Correct identification of a small kidney is also important because it can reflect congenital anomalies of the kidney and urinary tract. The current clinical practice relies on performing a Tc99m DMSA renal scintigraphy and cystography in the case of a small kidney [9, 28].

Our cost analysis in case of misdiagnosis of a small kidney using BSA-based percentile to evaluate KL in children with OW/OB indicates both non-negligible economic and biological costs further underlining the importance of a correct selection of KL percentiles to be used in clinical practice in case of children with OW/OB. Moreover, the reduction of X-ray exposure is mandatory in children because evidence exists linking X-ray exposure, especially if occurring early in life, and increased risk of cancer during the life of the subjects [29].

Finally, we wish to emphasize that the prevalence of 34.5% of OW/OB found among Spanish children and adolescents in our study is in line with published data about children and adolescents of the same nation indicating a prevalence of OW/OB of 35.3% [30].

Limitations of our study include the cross-sectional design with the lack of a second collection of parameters within the following 3 months in subjects with elevated BP and/or reduced eGFR and the lack of availability of data regarding proteinuria.

Unfortunately, low agreement between kidney volume and KL has been demonstrated [31,32,33]. As a future perspective, it could be interesting to study the performance of kidney volume to precisely assess kidney size in children and adolescents with OW/OB. In the meantime, when evaluating KL in children with OW/OB, the KL percentiles could be evaluated on the basis of height or iBSA.

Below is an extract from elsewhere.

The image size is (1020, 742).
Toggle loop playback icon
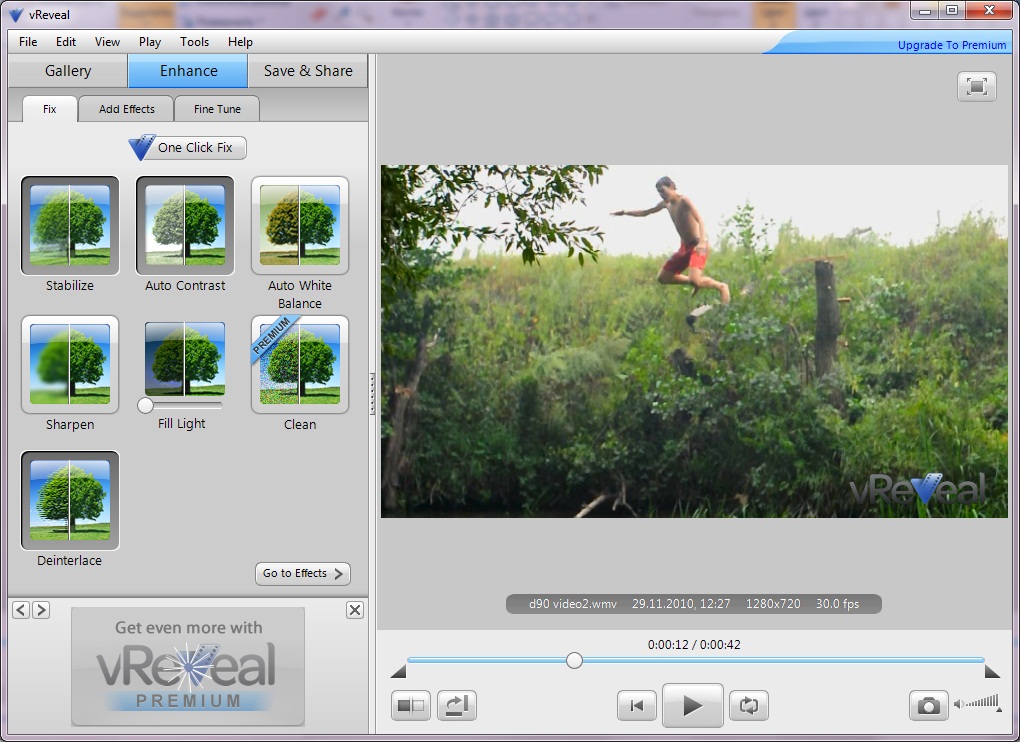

In conclusion, our study shows that the BSA-based percentiles can underestimate the KL percentiles when evaluating children with OW/OB. The most appropriate method to evaluate KL percentiles in these subjects is the use of height-based percentiles. Alternatively, also iBSA-based percentiles — by calculating BSA on the basis of ideal weight — can be used with a similar diagnostic performance in the detection of a small kidney and in the identification of subjects with elevated BP and/or reduced eGFR.